*** SUPPLIED DATA Section Begins ***

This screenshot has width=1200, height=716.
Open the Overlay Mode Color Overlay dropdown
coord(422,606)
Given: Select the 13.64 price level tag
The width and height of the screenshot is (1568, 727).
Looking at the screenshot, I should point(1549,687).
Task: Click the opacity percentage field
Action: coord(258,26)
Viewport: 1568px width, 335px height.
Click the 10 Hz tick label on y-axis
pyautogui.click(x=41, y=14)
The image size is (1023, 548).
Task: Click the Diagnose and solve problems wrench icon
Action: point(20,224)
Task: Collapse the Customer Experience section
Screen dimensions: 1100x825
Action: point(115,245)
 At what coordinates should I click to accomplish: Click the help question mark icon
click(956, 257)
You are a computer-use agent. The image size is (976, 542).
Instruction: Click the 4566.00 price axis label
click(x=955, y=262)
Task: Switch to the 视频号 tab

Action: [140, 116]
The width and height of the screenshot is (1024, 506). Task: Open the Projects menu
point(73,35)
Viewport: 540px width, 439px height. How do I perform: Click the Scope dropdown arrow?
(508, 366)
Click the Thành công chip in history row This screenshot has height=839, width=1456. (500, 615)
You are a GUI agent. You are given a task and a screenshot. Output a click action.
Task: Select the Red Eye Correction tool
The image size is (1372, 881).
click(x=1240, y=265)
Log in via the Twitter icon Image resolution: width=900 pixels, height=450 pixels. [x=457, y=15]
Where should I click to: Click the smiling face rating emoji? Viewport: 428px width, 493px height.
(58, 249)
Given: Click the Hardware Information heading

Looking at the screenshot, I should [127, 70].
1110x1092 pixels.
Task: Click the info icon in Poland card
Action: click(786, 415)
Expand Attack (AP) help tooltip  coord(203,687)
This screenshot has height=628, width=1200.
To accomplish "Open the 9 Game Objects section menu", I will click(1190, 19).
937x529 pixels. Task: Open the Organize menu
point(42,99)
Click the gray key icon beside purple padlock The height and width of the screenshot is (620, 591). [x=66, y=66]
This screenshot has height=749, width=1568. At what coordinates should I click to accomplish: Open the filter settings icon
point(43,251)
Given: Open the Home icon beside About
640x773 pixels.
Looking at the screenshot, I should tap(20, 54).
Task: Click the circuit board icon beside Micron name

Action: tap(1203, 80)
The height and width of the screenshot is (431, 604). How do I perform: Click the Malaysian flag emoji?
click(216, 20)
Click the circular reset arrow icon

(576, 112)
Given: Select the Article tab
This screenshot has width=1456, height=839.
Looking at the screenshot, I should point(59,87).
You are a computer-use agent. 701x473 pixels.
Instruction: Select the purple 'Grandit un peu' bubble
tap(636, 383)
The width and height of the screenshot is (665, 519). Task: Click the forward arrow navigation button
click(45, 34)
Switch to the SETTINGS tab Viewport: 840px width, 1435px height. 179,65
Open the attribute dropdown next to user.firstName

*** SUPPLIED DATA Section Ends ***

**TO DO**
Please transcribe the material line by line, exactly, from its opening line through the line that contains "Task: Collapse the".

**RESULT OF THE EXERCISE**
This screenshot has width=1200, height=716.
Open the Overlay Mode Color Overlay dropdown
coord(422,606)
Given: Select the 13.64 price level tag
The width and height of the screenshot is (1568, 727).
Looking at the screenshot, I should point(1549,687).
Task: Click the opacity percentage field
Action: coord(258,26)
Viewport: 1568px width, 335px height.
Click the 10 Hz tick label on y-axis
pyautogui.click(x=41, y=14)
The image size is (1023, 548).
Task: Click the Diagnose and solve problems wrench icon
Action: point(20,224)
Task: Collapse the Customer Experience section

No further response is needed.